10. It is no doubt true that an assessment order once made is ordinarily final. Section 154 (of Income Tax Act, 1961) confers a power of rectification of mistakes apparent from the record. Section 147 (of Income Tax Act, 1961) empowers the Assessing Officer to assess or reassess the income in the circumstances mentioned therein. The power to reopen an assessment under Section 147 (of Income Tax Act, 1961) is in the nature of an exception to the general principle that an assessment order once made would be final. The power to reopen an assessment is not unbridled or unrestricted and it is subject to the proviso embodied in the section itself.
The proviso prescribes restrictions on the power of reopening the assessment by limiting the time period to four years from the end of the relevant assessment year, unless any income chargeable to tax has escaped assessment by reason of failure on the part of the assessee (i) to submit a return under Section 139 (of Income Tax Act, 1961), or (ii) to respond to the notices issued under Section 142(1) (of Income Tax Act, 1961), or (iii) to respond to the notices issued under Section 148 (of Income Tax Act, 1961), or (iv) to disclose fully and truly all material facts necessary for the assessment of the income for that assessment year. Explanation 1 to Section 147 (of Income Tax Act, 1961) lays down that mere production of the books of account or other evidence from which the Assessing Officer could, with due diligence, have discovered certain facts would not amount to disclosure within the meaning of the provision. Explanation 2 to Section 147 (of Income Tax Act, 1961) enumerates cases where it would
presume that income chargeable to tax has escaped assessment. If the assessment is to be reopened after the expiry of four years from the end of the relevant assessment year, under the proviso to Section 147 (of Income Tax Act, 1961), following conditions must exist, viz.,
(i) The Assessing Officer must have a reason to believe that any
income chargeable to tax has escaped assessment for the any
assessment year. The expression "reason to believe" does not mean a
purely subjective satisfaction on the part of the Assessing Officer. The
reason must be held in good faith. It cannot be merely a pretence. It is
open to the court to examine whether the reasons for the formation of
the belief has a rational connection with or a relevant bearing on the
formation of the belief and are not extraneous or irrelevant for the
purpose of the section. To this extent, action of an Assessing Officer in
starting the proceedings under Section 147 (of Income Tax Act, 1961) in respect of income
escaping assessment is open to challenge in a court of law.
(ii) The Assessing Officer must have a reason to believe that
such income had escaped assessment by reason of failure on the part
of the assessee (a) to make a return under Section 139 (of Income Tax Act, 1961) ; or (b) to
respond to the notice issued under Section 142(1) (of Income Tax Act, 1961) or 148 of the Act, or
(c) to disclose fully and truly all the material facts necessary for his
assessment of income for that year.
11. Therefore, it is clear that both the aforementioned conditions
imposed must co-exist to confer jurisdiction on the Assessing Officer to
reopen the assessment under Section 147 (of Income Tax Act, 1961). Sub-section (2) of Section
148 of the Act makes it imperative for the Assessing Officer to record
his reasons before initiating proceedings. Where a notice under Section
147 of the Act is to be issued after the expiry of four years from the
end of the relevant assessment year, the Commissioner or the Joint
Commissioner, as the case may be, should be satisfied on the reasons
recorded by the Assessing Officer that it is a fit case for issue of such
notice.
_ _ _ _ _ _ _
* Your instructions
Reproduce word for word the part of the passage on reopening tax assessments starting at "(ii) The Assessing" and ending at "for that year.". The data has no connection to the passage on reopening tax assessments.
_ _ _ _ _ _ _
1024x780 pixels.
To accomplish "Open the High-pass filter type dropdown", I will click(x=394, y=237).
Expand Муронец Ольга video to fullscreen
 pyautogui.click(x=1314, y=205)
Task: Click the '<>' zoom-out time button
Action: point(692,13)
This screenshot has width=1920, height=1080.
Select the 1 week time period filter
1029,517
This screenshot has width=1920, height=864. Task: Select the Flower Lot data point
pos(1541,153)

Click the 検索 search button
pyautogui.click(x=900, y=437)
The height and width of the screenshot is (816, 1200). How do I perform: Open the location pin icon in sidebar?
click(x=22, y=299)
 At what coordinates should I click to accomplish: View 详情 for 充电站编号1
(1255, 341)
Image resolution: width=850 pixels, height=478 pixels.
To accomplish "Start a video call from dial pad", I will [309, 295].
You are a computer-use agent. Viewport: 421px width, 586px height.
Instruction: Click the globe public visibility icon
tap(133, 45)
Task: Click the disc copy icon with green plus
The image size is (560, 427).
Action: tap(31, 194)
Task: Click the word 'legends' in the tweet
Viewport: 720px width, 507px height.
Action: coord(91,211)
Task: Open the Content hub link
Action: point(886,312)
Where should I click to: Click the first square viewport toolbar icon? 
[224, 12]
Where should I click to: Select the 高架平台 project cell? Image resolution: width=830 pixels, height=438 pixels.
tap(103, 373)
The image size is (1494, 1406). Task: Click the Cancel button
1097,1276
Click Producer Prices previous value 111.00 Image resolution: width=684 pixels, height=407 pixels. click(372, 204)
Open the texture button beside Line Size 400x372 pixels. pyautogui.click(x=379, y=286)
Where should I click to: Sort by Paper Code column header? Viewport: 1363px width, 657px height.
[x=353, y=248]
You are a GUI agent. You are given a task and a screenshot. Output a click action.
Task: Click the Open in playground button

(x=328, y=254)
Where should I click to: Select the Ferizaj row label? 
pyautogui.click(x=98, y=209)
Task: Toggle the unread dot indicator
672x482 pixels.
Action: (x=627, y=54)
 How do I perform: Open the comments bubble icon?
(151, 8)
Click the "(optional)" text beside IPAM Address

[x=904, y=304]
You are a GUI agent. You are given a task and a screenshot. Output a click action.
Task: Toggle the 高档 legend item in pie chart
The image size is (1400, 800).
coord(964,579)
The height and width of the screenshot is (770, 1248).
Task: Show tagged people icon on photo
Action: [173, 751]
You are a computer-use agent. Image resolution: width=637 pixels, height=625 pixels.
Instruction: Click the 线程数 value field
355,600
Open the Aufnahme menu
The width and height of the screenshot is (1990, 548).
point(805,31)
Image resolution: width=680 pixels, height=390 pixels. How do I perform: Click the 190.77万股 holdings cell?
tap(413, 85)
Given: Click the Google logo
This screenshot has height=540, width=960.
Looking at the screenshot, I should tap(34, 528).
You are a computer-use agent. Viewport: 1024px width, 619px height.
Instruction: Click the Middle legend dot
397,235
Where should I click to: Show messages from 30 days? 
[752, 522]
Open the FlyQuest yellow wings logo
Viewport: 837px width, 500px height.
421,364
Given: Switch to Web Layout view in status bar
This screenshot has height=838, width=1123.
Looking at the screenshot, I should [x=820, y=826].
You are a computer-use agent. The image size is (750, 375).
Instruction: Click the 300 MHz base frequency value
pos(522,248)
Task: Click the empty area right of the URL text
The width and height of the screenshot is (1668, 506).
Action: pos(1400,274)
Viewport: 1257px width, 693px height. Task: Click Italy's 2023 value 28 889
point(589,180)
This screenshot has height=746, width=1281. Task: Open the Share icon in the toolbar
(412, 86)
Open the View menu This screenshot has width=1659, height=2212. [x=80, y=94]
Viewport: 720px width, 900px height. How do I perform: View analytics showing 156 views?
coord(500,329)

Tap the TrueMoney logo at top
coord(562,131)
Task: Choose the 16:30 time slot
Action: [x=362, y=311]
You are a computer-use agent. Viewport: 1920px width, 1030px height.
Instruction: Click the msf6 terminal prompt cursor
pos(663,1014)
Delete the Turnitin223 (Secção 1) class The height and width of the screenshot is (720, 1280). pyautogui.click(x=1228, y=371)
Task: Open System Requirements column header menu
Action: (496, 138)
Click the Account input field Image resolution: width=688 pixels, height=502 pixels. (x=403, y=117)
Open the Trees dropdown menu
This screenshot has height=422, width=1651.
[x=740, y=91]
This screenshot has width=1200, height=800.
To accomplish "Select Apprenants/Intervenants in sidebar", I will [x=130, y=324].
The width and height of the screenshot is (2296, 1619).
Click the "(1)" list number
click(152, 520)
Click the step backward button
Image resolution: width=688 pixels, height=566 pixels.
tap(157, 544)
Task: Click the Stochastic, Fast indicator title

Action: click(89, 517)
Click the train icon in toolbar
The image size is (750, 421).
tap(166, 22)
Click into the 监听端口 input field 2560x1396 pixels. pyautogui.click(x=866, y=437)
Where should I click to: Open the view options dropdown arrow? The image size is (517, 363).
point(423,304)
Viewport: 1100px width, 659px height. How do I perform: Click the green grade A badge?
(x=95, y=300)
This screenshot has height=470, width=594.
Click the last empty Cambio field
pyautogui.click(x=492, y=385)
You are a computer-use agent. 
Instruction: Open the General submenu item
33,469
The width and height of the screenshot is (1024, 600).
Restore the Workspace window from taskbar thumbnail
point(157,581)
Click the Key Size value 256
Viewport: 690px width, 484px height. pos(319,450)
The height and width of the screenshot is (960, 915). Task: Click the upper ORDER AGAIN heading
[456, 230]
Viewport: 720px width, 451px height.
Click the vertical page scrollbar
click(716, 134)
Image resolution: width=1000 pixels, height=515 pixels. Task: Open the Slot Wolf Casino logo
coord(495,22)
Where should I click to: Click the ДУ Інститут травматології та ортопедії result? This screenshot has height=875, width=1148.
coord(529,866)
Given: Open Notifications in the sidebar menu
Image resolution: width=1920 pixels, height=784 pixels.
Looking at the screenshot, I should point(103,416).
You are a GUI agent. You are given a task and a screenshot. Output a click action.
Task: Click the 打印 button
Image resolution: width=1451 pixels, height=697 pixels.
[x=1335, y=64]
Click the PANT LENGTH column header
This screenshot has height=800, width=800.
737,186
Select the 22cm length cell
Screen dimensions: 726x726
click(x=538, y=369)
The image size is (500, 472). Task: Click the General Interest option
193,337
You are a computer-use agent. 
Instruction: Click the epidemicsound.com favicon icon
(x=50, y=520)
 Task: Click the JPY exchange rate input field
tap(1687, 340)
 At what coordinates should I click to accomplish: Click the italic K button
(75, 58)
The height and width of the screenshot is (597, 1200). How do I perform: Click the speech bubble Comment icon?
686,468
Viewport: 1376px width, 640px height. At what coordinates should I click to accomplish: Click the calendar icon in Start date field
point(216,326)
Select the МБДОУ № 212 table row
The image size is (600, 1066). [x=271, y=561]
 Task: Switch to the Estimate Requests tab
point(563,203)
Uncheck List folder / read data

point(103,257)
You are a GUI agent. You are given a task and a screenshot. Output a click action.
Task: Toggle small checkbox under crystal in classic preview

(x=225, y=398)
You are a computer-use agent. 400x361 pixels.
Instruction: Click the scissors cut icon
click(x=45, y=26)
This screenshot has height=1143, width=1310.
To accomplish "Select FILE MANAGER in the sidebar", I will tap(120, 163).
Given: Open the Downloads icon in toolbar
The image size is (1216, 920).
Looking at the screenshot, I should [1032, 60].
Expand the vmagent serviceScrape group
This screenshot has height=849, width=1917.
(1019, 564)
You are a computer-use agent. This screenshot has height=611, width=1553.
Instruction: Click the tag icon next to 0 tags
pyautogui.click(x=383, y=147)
_ _ _ _ _ _ _
* Written solution
(ii) The Assessing Officer must have a reason to believe that
such income had escaped assessment by reason of failure on the part
of the assessee (a) to make a return under Section 139 (of Income Tax Act, 1961) ; or (b) to
respond to the notice issued under Section 142(1) (of Income Tax Act, 1961) or 148 of the Act, or
(c) to disclose fully and truly all the material facts necessary for his
assessment of income for that year.